As we made our way to Santiago, we passed several vineyards, to include Concha y Toro. Very nice scenery the whole way there! Unfortunately, once we got into Santiago, there was much construction going on. Our bus driver got completely lost, and the tour guide wound up asking for directions from the street workers, a gas station attendant, and finally a cab driver. As we whizzed through an upscale neighborhood, taking many tree branches with us as the driver drove haphazardly through, we finally made it to Kennedy Avenue, and our hotel.

Santiago, a very smoggy city with its air pollution trapped in the main city due to the surrounding Andes mountains, is the capital and largest city of Chile, and is located in the country's central valley at an elevation of 1706 feet above seal level. Thanks to Chile's steady economic growth, Santiago is now one of Latin America’s most modern metropolitan areas, with extensive suburban development, dozens of shopping centers, and impressive high-rise architecture. It was founded by Spanish Conquistador Pedro de Valdivia on February 12, 1541 with the name Santiago del Nuevo Extremo, as a homage to Saint James and Extremadura. Valdivia chose the location of Santiago because of its climate, abundant vegetation and the ease with which it could be defended—the Mapocho River then split into two branches and rejoined further downstream, forming an island. The Inca ruler Manco Cápac II warned the new rulers that his people would be hostile to the occupiers. The Spanish invaders had to battle against hunger caused by this resistance. Pedro de Valdivia ultimately succeeded in stabilizing the food supply and other resources needed for Santiago to thrive.

The layout of the new town consisted of straight roads of 12 varas (47.1 ft) width, in equal intervals of 138 varas (541.6 ft) perpendicular to each other. With nine roads in the east-west direction and 15 in the north/south direction, there were 126 blocks that formed the so-called manzanas, or square cut.

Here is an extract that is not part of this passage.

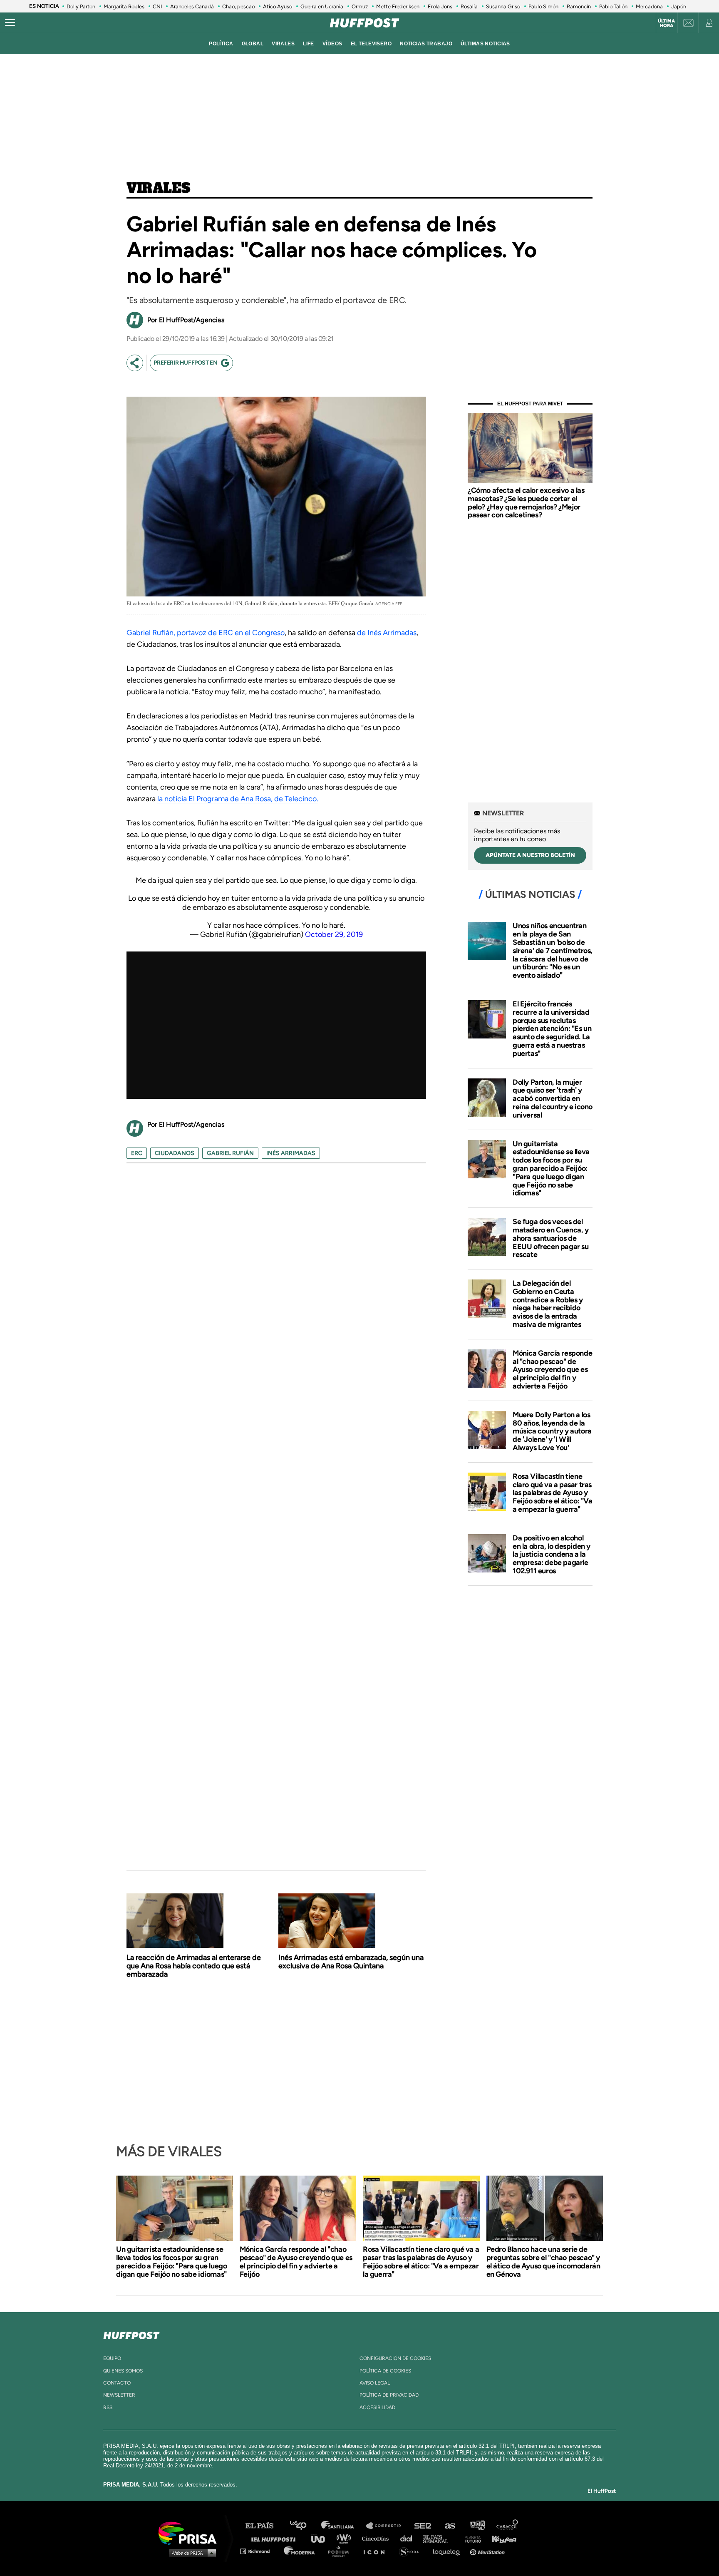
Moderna (300, 2551)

Lunch was at a local mall, with Kaz, his wife, and Jaques. It was a lovely little Italian place, outdoor seating (unfortunately with smokers, but the air dissipated it a bit) and musicians playing as we ate. Food was great, and copious, and none of us could finish it.

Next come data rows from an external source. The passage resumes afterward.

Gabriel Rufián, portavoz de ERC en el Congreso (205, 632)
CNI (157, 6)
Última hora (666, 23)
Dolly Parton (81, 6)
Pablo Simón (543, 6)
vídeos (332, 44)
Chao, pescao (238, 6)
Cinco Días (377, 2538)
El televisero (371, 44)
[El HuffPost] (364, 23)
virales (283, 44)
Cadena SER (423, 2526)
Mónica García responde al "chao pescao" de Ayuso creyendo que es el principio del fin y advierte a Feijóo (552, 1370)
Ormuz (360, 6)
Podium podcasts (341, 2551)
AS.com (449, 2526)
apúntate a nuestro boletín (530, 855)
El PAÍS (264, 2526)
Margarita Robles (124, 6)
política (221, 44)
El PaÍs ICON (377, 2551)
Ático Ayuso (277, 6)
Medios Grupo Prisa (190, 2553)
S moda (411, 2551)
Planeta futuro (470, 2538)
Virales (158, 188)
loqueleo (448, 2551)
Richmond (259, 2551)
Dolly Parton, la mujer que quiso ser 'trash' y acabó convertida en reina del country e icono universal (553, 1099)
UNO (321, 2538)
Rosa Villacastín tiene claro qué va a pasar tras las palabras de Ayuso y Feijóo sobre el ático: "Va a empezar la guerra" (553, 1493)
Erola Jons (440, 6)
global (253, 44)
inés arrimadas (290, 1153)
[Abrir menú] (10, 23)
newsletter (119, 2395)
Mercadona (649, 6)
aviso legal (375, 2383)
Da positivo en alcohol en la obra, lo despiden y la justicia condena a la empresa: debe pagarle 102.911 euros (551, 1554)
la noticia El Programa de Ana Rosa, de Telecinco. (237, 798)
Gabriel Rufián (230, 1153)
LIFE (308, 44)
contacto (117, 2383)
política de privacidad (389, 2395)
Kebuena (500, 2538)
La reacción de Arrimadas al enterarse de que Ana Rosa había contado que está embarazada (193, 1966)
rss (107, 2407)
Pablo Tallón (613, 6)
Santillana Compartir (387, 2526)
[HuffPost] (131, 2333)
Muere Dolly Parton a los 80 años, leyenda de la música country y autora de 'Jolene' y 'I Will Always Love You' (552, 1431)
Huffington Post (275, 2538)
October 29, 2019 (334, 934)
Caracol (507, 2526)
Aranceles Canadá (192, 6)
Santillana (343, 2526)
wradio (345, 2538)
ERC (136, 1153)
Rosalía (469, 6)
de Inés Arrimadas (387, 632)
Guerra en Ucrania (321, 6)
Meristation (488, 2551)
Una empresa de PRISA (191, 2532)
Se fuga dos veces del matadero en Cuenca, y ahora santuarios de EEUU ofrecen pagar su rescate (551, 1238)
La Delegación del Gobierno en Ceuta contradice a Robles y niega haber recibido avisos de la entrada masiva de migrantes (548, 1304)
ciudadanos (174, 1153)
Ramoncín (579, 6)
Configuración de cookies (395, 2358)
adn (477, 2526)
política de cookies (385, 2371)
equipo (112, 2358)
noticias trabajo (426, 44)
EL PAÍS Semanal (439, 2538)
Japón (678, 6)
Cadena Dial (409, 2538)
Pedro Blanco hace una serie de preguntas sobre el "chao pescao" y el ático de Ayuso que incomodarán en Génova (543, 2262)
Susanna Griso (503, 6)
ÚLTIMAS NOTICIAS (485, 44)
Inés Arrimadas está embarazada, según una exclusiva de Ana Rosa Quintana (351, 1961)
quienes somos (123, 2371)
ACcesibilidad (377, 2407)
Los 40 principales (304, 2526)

Wayne and I then went on a walking tour of Santiago center, taken directly from the pages of our Lonely Planet guide to Chile. For those who are looking at buying the iPhone or iPad Lonely Planet guides, I advise waiting. They do not quite yet have the formatting down correctly, the maps are broken up poorly, and they omitted the rear index. It made planning for the walking tour a bit difficult.

We got on the subway (Santiago has a wonderful subway system) near the military academy, and headed out to Puente Cal y Canto, where we saw the Estacion Mapocho, the old train station, which is now a cultural center. From there we went to Mercado Central, where there was a nice walkway, and closed off to cars. From there we went to the Plaza de Armas, and then headed to the Ex-Congreso Nacional and Tribunales de Justicia. The architecture was stunning, and again there was a mix of the classical with modern. I much preferred the classical!

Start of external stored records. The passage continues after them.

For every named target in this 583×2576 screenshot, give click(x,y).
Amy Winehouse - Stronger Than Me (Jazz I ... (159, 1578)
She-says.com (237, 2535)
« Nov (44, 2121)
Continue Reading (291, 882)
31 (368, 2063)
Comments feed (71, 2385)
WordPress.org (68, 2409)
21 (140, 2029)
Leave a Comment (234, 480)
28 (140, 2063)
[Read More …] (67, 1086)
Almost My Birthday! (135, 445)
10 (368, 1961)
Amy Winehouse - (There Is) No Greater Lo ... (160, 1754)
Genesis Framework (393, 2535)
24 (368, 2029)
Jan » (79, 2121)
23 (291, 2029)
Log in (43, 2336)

On from there we went to the Plaza de la Constitucion, where there is a statue of President Salvador Allende, who was murdered during the CIA backed 1973 coup inside the presidential palace, Palacio de la Moneda. Beyond the palace was the Plaza de la Ciudadania, marked by a HUGE Chilean flag, and the Alameda, which we took to Cerro Santa Lucia, which provided beautiful views of the city.

From here, we returned to our hotel via the subway, and had a pleasant dinner at a steakhouse (Wayne ordered salmon!) with Ivan and Sue before we all headed out on our own ways. Very pleasant time, and we really enjoyed seeing them again. I am very glad that they have booked on the Germany cruise, and that we will continue to travel together.

An early bed after a commemorative pisco sour with Don McAllister, in preparation for the morning’s travel to Peru.